Assim como Clay, vários proprietários de delivery disseram à Bloomberg que ganhar dinheiro se tornou tão difícil que eles estão saindo - uma decisão difícil com a desaceleração da economia e o aumento do desemprego.
Em meio ao descontentamento crescente, a Amazon anunciou recentemente um aumento de 20% para 12 centavos de dólar para cada pacote que as empresas entregam.
Foi o primeiro aumento desse tipo desde que a empresa lançou o programa Delivery Service Partner e um reconhecimento de que a inflação elevou os custos.
Mas muitas empresas de entrega por contrato disseram que o gesto foi muito pouco e muito tarde.
E como o aumento não entra em vigor até janeiro, alguns o viram como uma espécie de cenoura para mantê-los trabalhando durante as festas de fim de ano, quando a Amazon mais precisa deles.

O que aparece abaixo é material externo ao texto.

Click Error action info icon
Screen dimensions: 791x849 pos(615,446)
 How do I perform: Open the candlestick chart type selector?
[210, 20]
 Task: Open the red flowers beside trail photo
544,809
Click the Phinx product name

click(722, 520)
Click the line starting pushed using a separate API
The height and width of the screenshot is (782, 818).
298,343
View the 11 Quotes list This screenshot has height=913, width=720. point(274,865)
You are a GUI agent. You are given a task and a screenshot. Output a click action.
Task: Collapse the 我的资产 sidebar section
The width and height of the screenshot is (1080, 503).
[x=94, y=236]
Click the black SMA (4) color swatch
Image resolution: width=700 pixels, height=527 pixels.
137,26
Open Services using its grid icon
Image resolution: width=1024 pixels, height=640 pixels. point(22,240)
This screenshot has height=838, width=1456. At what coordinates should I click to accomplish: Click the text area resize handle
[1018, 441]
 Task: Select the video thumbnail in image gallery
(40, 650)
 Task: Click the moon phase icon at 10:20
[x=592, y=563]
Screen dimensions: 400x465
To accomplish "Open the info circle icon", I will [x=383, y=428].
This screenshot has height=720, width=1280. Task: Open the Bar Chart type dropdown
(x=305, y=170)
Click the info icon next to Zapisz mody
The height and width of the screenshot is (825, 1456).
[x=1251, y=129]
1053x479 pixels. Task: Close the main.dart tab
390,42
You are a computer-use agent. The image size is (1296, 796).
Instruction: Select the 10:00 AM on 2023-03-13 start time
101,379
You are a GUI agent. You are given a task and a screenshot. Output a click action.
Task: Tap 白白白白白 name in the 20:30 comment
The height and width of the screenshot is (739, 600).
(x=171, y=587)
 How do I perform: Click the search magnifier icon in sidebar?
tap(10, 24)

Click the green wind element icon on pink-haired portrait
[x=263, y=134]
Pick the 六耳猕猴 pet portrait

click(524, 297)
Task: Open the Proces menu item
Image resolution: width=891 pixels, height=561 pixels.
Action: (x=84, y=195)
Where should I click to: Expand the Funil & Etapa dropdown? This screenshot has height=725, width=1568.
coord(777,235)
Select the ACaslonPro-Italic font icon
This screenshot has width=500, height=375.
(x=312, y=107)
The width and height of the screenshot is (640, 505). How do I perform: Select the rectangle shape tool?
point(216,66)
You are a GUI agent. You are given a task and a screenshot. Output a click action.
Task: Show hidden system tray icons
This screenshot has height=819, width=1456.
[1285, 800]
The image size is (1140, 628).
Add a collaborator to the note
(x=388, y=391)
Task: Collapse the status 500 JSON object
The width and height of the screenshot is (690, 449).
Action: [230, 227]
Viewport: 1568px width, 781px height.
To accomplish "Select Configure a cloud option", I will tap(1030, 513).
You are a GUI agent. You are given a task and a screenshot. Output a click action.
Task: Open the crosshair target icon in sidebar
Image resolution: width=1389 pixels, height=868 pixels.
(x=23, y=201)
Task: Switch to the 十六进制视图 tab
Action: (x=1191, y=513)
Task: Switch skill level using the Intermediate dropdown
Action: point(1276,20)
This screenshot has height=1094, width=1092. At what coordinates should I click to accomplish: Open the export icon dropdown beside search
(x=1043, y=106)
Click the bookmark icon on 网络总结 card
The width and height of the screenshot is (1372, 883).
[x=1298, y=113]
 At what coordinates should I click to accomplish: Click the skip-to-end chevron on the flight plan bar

Ainda assim, eles reconhecem que têm pouco poder de influência porque a Amazon pode simplesmente substituí-los.
No mês passado, durante a conferência anual Ignite para parceiros de serviços de entrega, a empresa divulgou seu programa “Road to Ownership” (Caminho para a Propriedade), criado para persuadir os motoristas a abrir suas próprias empresas de entrega.
Muitos proprietários viram a apresentação como um lembrete de que há muitas pessoas ansiosas para entrar no mercado.
Além disso, vários novatos participaram da conferência em Las Vegas em busca de dicas sobre como administrar seus negócios.
A Bloomberg entrevistou 23 parceiros de entrega que operam em 11 estados dos EUA.
Cinco disseram que abandonaram o programa porque estavam ganhando menos dinheiro a cada ano, e vários outros estão pensando em sair.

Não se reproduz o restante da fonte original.